◆ WORK INSTRUCTIONS ◆
Reproduce the data below word for word, starting at its first line and ending with the line that contains "point(89,667)", including that line.

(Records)
===

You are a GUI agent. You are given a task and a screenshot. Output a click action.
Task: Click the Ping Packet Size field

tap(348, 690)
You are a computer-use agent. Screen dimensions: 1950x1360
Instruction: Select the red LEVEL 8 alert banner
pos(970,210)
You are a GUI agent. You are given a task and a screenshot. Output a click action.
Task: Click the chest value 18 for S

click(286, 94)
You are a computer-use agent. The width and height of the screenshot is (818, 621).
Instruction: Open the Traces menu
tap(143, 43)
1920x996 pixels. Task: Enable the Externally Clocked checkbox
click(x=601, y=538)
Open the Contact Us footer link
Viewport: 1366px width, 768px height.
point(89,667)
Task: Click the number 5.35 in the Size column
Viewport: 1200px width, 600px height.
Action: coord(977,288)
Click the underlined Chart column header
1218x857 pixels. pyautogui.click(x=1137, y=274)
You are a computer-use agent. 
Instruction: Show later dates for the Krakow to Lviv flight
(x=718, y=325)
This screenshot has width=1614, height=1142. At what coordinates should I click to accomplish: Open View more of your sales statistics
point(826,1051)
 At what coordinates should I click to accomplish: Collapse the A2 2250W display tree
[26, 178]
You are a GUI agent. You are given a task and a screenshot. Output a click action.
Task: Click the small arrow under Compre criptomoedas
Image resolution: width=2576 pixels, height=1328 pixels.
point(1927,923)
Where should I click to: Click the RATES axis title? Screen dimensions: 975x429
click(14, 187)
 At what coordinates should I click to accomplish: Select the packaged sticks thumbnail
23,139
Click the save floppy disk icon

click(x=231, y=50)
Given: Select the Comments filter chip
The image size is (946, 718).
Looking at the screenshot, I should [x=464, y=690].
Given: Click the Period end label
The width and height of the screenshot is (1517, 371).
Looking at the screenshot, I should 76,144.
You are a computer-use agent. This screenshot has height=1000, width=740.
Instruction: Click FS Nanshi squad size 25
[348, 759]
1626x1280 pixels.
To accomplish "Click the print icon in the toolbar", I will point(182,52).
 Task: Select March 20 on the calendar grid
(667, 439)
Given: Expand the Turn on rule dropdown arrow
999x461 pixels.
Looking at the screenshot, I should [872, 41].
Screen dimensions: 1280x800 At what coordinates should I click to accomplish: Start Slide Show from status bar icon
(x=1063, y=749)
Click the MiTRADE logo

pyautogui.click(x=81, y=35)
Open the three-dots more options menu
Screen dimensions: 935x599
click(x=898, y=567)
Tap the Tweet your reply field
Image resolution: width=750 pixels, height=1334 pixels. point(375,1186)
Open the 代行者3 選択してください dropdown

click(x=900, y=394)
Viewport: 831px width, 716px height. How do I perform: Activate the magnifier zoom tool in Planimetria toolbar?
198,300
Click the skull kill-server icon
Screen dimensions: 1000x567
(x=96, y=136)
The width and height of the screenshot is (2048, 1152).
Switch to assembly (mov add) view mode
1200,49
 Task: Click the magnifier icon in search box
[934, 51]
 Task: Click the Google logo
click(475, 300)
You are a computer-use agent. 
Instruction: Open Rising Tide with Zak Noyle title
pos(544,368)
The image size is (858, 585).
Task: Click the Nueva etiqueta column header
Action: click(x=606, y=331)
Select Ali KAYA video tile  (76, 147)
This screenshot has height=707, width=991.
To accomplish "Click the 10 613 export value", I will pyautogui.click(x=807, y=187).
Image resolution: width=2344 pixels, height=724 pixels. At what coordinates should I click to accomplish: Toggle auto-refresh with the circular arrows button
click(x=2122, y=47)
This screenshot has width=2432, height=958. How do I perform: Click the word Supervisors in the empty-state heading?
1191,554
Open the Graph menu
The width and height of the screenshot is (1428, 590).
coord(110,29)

===

◆ TASK ANSWER ◆
You are a GUI agent. You are given a task and a screenshot. Output a click action.
Task: Click the Ping Packet Size field

tap(348, 690)
You are a computer-use agent. Screen dimensions: 1950x1360
Instruction: Select the red LEVEL 8 alert banner
pos(970,210)
You are a GUI agent. You are given a task and a screenshot. Output a click action.
Task: Click the chest value 18 for S

click(286, 94)
You are a computer-use agent. The width and height of the screenshot is (818, 621).
Instruction: Open the Traces menu
tap(143, 43)
1920x996 pixels. Task: Enable the Externally Clocked checkbox
click(x=601, y=538)
Open the Contact Us footer link
Viewport: 1366px width, 768px height.
point(89,667)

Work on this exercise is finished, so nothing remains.